Oleh: Jamal Murray recently finished putting touches on a hell of a season at Kentucky, scoring more points as a freshman than any of his brethren who came before him. There is no doubt about it, his shooting stroke is special and that will translate well at the next level. So should a nice ability to finish at the rim.
However, the rest of his game is a question mark. Many proclaim the playmaking ability exists, but as I wrote back in early April, I'm indifferent! Alvin Gentry is dying for ball movement, not another player who feels the need to make a play on his own. But if forced to answer the question, the proof isn't there. I don't care to hear the excuse about John Calipari pigeonholing his offense. The videotapes don't lie -- he has some handles and can make the basic reads and passes, but the point guard mentality, the vision, it wasn't present. Did you know that as a freshman, Buddy Hield's AST% easily surpassed Murray's? There is no doubt that Murray is most comfortable being a scorer first and foremost so odds are decent his AST% would have regressed like Hield's had he decided to stay longer in Lexington.

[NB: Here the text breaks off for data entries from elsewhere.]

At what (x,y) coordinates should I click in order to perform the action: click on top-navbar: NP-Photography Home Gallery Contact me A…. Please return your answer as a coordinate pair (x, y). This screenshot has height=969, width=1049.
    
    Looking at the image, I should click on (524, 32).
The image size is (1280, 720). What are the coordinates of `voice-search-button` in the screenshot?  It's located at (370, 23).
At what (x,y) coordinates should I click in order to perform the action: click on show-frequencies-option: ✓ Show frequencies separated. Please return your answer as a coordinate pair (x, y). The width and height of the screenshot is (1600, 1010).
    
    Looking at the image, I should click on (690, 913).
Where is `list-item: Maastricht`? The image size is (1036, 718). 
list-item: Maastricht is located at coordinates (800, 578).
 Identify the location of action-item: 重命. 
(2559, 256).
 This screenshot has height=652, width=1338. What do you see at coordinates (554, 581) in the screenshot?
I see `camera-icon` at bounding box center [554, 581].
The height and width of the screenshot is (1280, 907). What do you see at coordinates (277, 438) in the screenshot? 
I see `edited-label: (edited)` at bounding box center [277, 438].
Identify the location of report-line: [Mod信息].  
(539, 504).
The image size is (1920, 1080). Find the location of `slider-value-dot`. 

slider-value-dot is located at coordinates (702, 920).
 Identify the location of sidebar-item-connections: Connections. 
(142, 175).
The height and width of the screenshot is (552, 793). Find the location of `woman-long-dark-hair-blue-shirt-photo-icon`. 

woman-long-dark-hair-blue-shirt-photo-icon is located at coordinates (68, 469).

The bigger problem, though, is all those dismissing Murray's projections on the other side of the ball. You know, defense, where a player must spend half their time on the court. Lateral quickness? Nope. Reach and wingspan? Look elsewhere. Cornerback instincts like Kris Dunn? Not a chance! Furthermore, I don't get the comparisons to players who were once regarded as poor defenders. For instance, Stephen Curry's high steal percentage indicated he had great instincts -- his high IQ translated defensively. Not to mention, most rated Steph's lateral quickness well coming out of Davidson. Murray failed to exhibit a single quality which suggests some hidden potential is waiting to be revealed.
I won't be angry, like Jaylen Brown-upset, if the Pelicans draft Murray, but I am confident a better option will be available at the sixth draft pick.
Fernando: Yes! Yes! Yes! This is a prospect that I am falling more in love with every day. Murray is just 19, can do everything Buddy can and also be another playmaker on the floor. Another playmaker that can also create for himself is exactly what this team needs. If Murray is available, I think the Pels should run, not walk, and announce his selection.